Keep Your Resume Under Cover

By Candice Arnold


June 17, 2008

The first thing I learned when I started going over the responses I received to my query about resumes is that there is a consensus of what is acceptable and what isn't. Of course, there are exceptions to every rule, but don't count on finding one of them during your job search. If you do, great, but if you don't and you've violated one or more of the cardinal rules of resume writing, you'll have only yourself to blame.
My first question concerned cover letters and their importance. Most of the respondents said they wanted to see a cover letter. The top four reasons they want candidates to include cover letters with their resumes:
  1. to see how the candidate thinks and expresses himself/herself in writing
  2. to determine if the candidate researched the position
  3. to determine if the candidate researched the company
  4. to discover the candidate's reason for applying to the position offered
Carol McLaughlin, branch manager for Spherion in Canton, Ohio, likes to read the cover letter after looking at the resume, "to look for the candidate's professional introduction and the reason why they are sending their resume."
"What I look for," says Linda Pophal, human resource management expert and business journalist, "is an indication of the overall job/professional experience of the candidate and how relevant it is to the position being filled."
Tailoring the cover letter to the company and the position desired ranks high with everyone. Ken Whiting, creator of the WAVES for Success program, Ron Axelrod, vice-president of new business development and recruiting at RTTS, Inc., Dr.
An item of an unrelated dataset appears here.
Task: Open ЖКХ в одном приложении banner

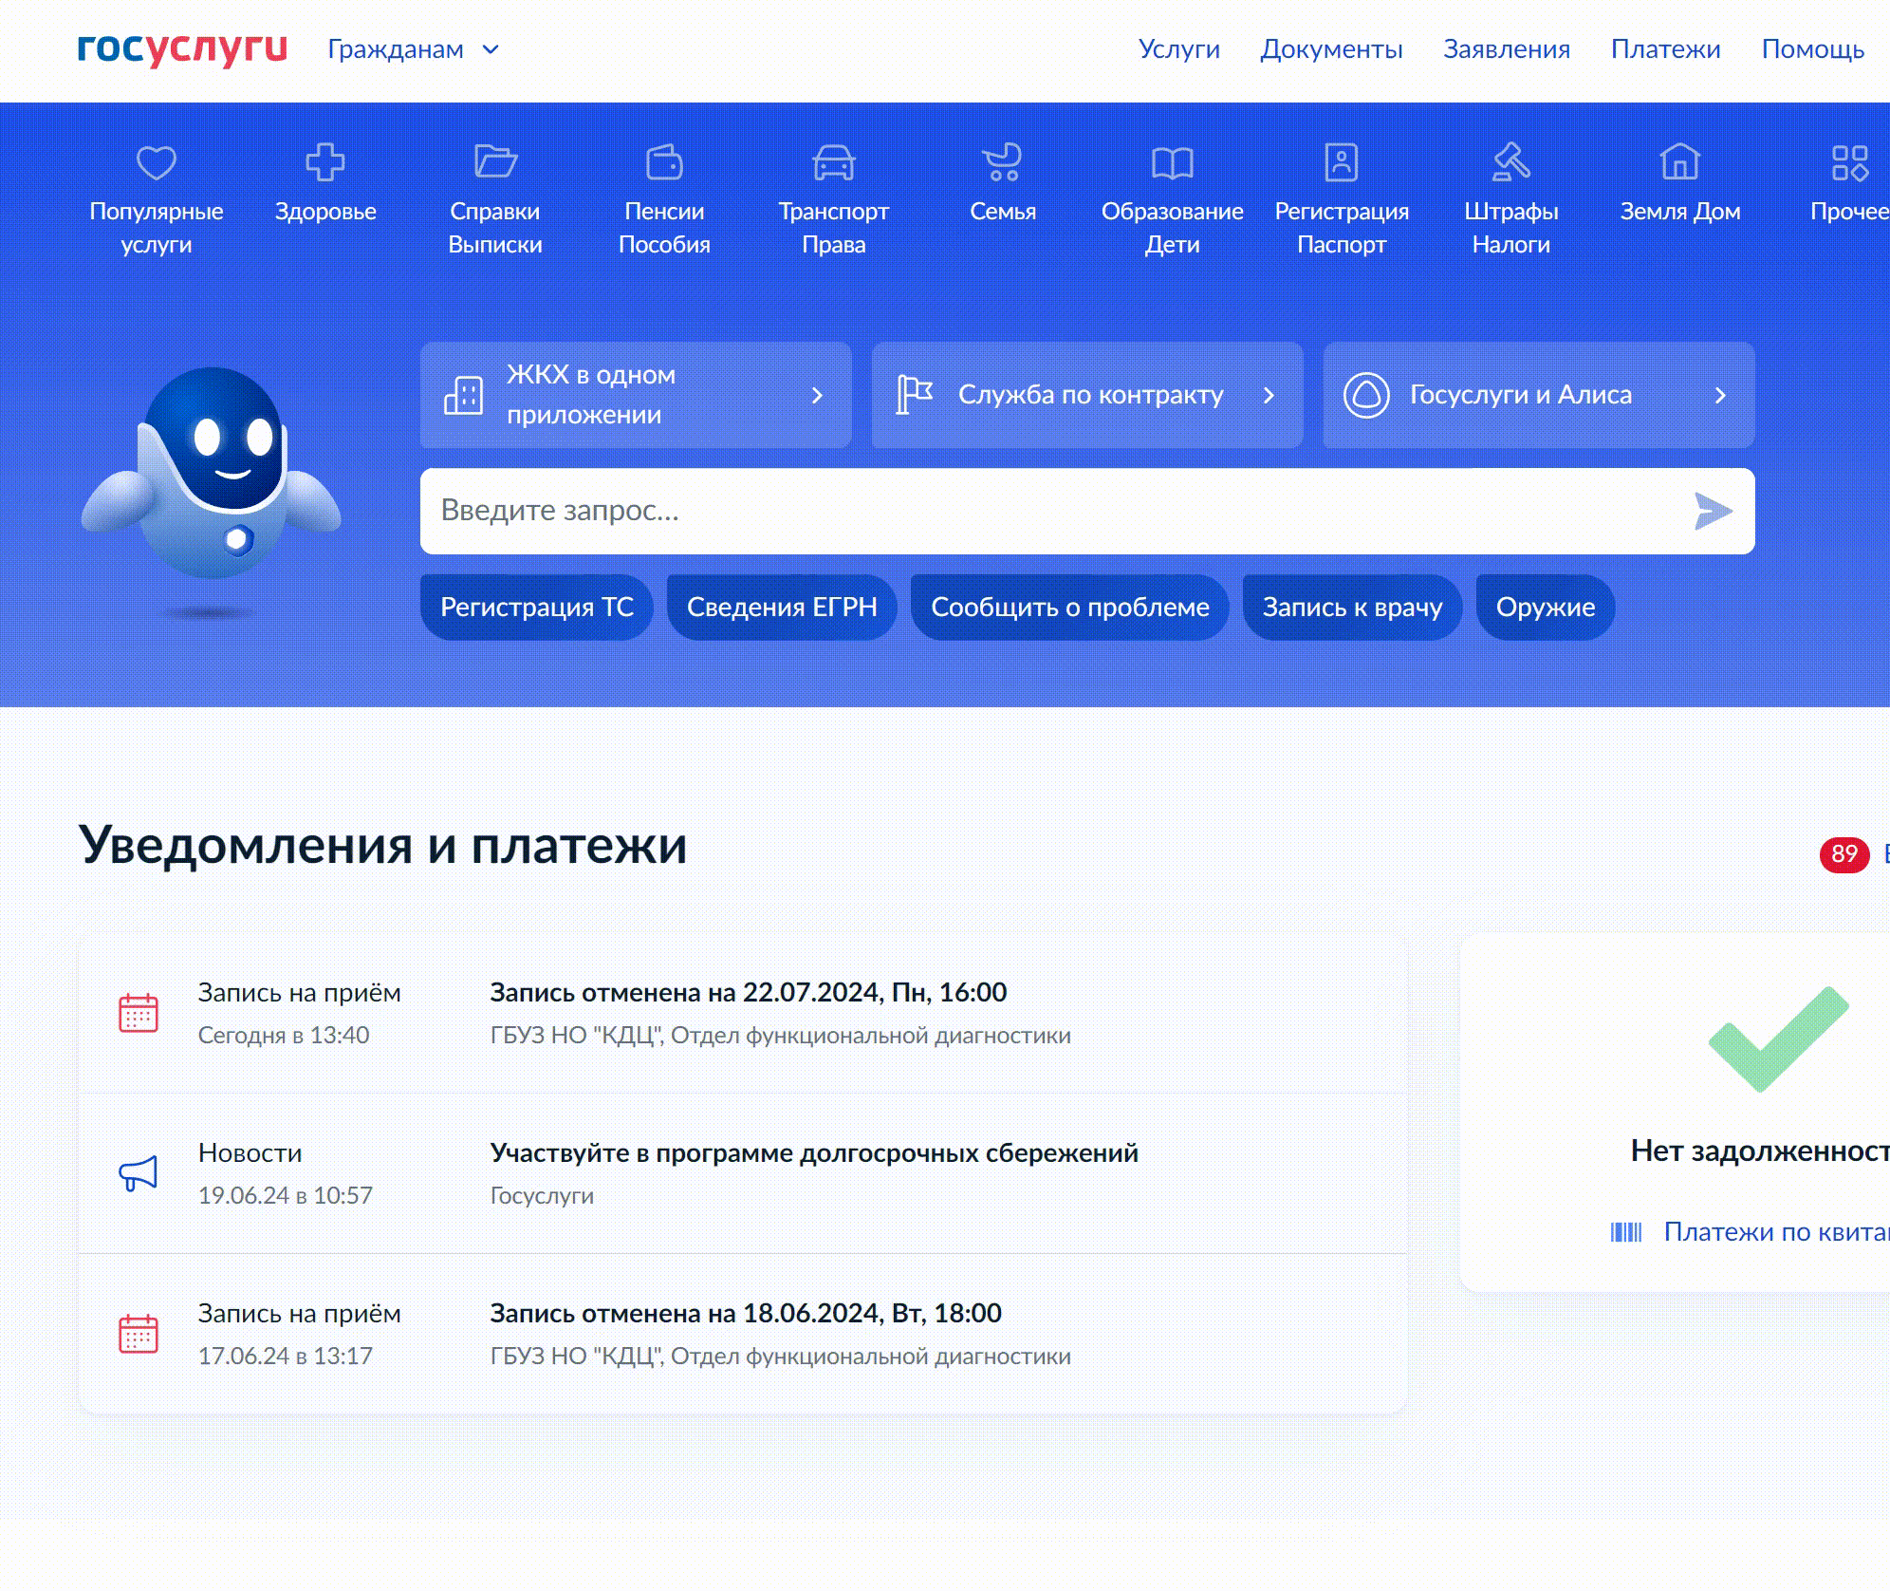Action: click(x=636, y=395)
Rachelle J. Canter, president of RJC Associates and author of "Make the Right Career Move," Craig Kasco, recruiter for 1-800-GOT-JUNK?, J.P. Lincoln, founding partner of Crier Communications, Steven Himmelrich, of Himmelrich Public Relations, Tina Hamilton, PHR. president, and CEO of hireVision Group, Inc., and Susan Peppercorn, founder and CEO of Inspiring Career, are unanimous on that point.
"There should be some mention of specific facts of the company they are applying to and how they would connect with the company's product, service, location, mission, or values," says Whiting.
Lee Salz, author, speaker, and business consultant, believes that, "while having a boiler-plate cover letter makes sense, it should be customized to match the job you are pursuing. As a manager reviewing that letter, I'm looking to see if this person wants my job, not just a job."
My panel of experts also agree that recent college graduates looking for entry-level employment with dynamic companies should write equally dynamic cover letters. "Avoid cookie-cutter template resumes, cover letters, and thank you notes," Axelrod advises.
Debbie Anglin, principal at Anglin Public Relations, Inc., likes cover letters that showcase candidates' achievements or provide other information that's inappropriate for the resume such as "I paid my own way through college." And Karen Wright, operations director for KMSU 89.7 FM, likes to see cover letters that indicate the candidate has "an understanding of what the job is about."
True, there are some recruiters and hiring managers who don't require a cover letter, but most do. So, in the words of Susan Peppercorn, "When in doubt, it's always better to submit one."